Blood & Honor: Decisive AI’s Latest Challenge

It is no mystery why every new project during the infancy of our Intelligent Artificial Player (IAP) product has been significantly more challenging than the last one: the answer is ‘because we like it.’ Our product further advances in complexity and scope as we partner with pioneer video game companies that share our vision of IAPs that are fun, fair and flexible - and a fraction of the cost to produce than traditional hand-coded / hard-coded NPCs.

Sandstorm Interactive is certainly one of these partners. And our IAP for their Blood & Honor game is certainly our latest and greatest challenge yet. So what did we do for them? Well, first let me briefly explain the reality of the game from a IAP perspective:

B&H started as a RISK adaptation for mobile. Since then, it has evolved and now combines essentially three stages that are formed by (i) selecting a card from your deck, (ii) placement of troops, and (iii) three simultaneous attacks. In addition to these, there are currently 13 different objectives that are provided to any given player randomly and which are secret to other players, as well as 7 different maps, and as if this wasn’t enough, definitely more to come in future releases.

Given the absolutely massive space we are talking about here, with the immense variety of combinations and permutations, we inevitably found that no amount of training (the AI playing the game in order to learn the best moves organically through experience) was enough.

The other key thing to understand is that due to their large size, we can not hope to show the training AI every state or even a significant part of them all (or even 1% of the total!) in the context of a commercially viable product of this type. Regardless of us not having infinite resources in the form of computing power in order to brute-force our way through this, it simply wouldn’t make sense to do it that way due insurmountable costs - and let’s not forget that part of the value proposition for our IAP product is affordability in comparison to traditional NPCs.

Enter the well known conundrum of space selection: We cannot possibly “see” it all, so what do we show? The industry default and easy to implement ‘random’? The carefully selected ‘expert’?

Not random because it is simply too large and hence wasteful. Not expert because the agent will not be playing experts most of the time, and we know how boring an opponent (artificial or otherwise) can be when they win most of the time.

Now the interesting part: We solved this by splitting the machine learning training cycles into two distinct phases that are then combined at every stage throughout the overall process. First we show the agent several scenarios, then we tell the agent which scenarios are good and which bad.

So for the first part - showing: Please consider how narrow this aspect is, understanding that randomness cannot be used at the beginning, nor can crappy inefficient bots be used to explore the vast complexity. Picking random scenarios is easy and fast, but it teaches the agent about something that is too far from the reality it will face while actually playing the game.

The key was to start by beating the baseline agent. This gives a solid ground of knowledge for the AI to stand on. Then, beating the next level champion is possible, and necessary. Gently guiding the agent to places that are more likely to matter, otherwise imagine the huge waste of time and resources that an unguided agent might produce while stumbling through such a large world in its infancy. And all the while there is true machine learning taking place.

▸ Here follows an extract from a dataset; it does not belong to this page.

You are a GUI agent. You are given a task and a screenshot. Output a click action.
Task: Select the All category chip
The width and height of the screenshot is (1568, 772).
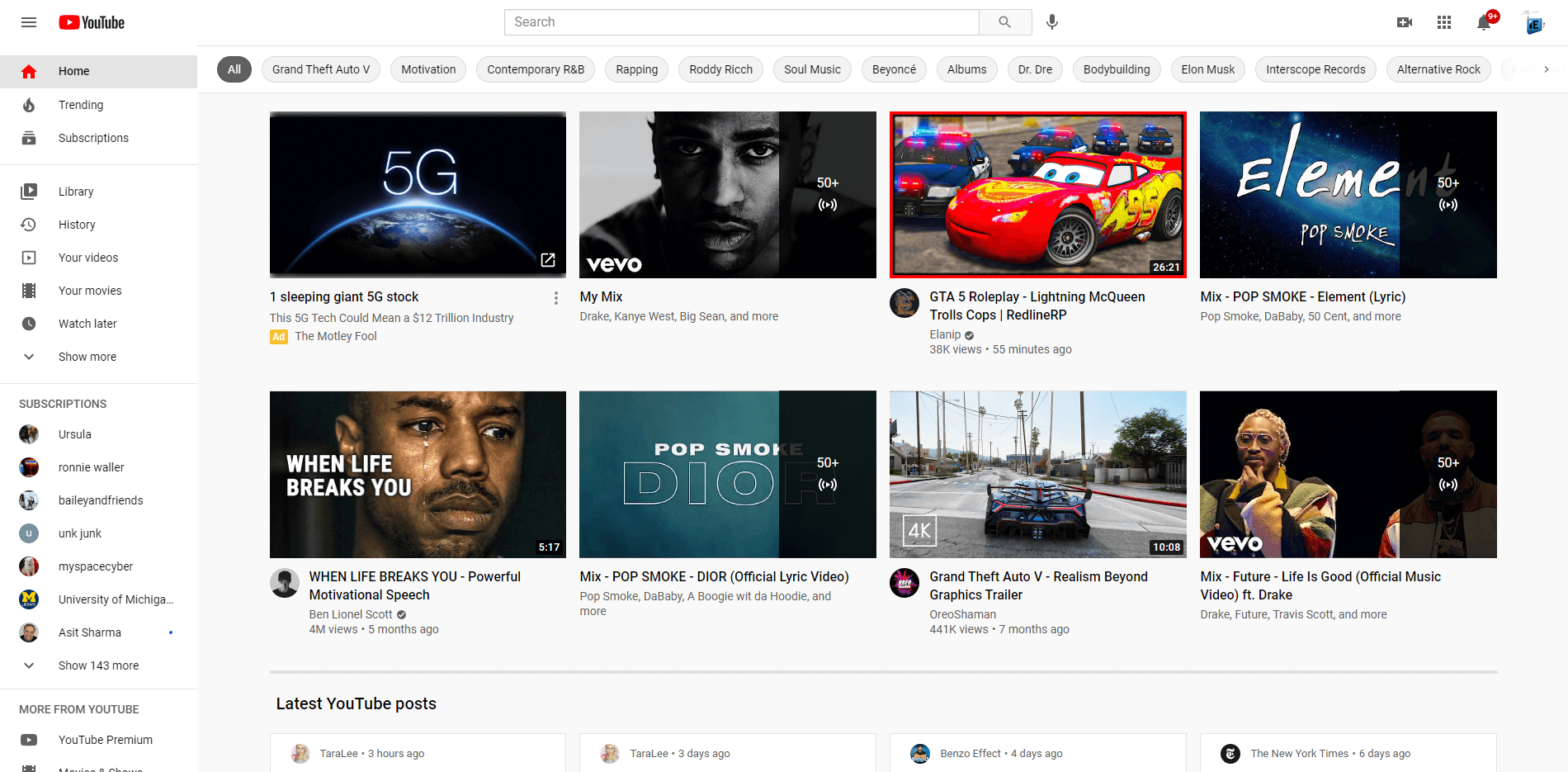[x=234, y=69]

At this point we noticed that we were showing the agent too many early game states, and very few late game states. We of course realized that this is natural, because all games have a starting point, but few last 30+ turns. To address this slight unbalance we wrote some additional selection algorithms to have a better representation of the whole game. So if early games are somehow over-represented, the agent would be exposed to a healthy mix of late game states too.

In addition, as the agent progresses, small doses of randomness are added to the mix, allowing for the machine to learn what we cannot teach. And as it advances through the ranks, the guiding hand loosens until it’s gone completely, and the true power of AI can evolve into an expert agent that goes on to eventually explore over 60 million states, and learn for them all.

For the second part - discerning: Well, let’s just leave that for a future blog soon to come.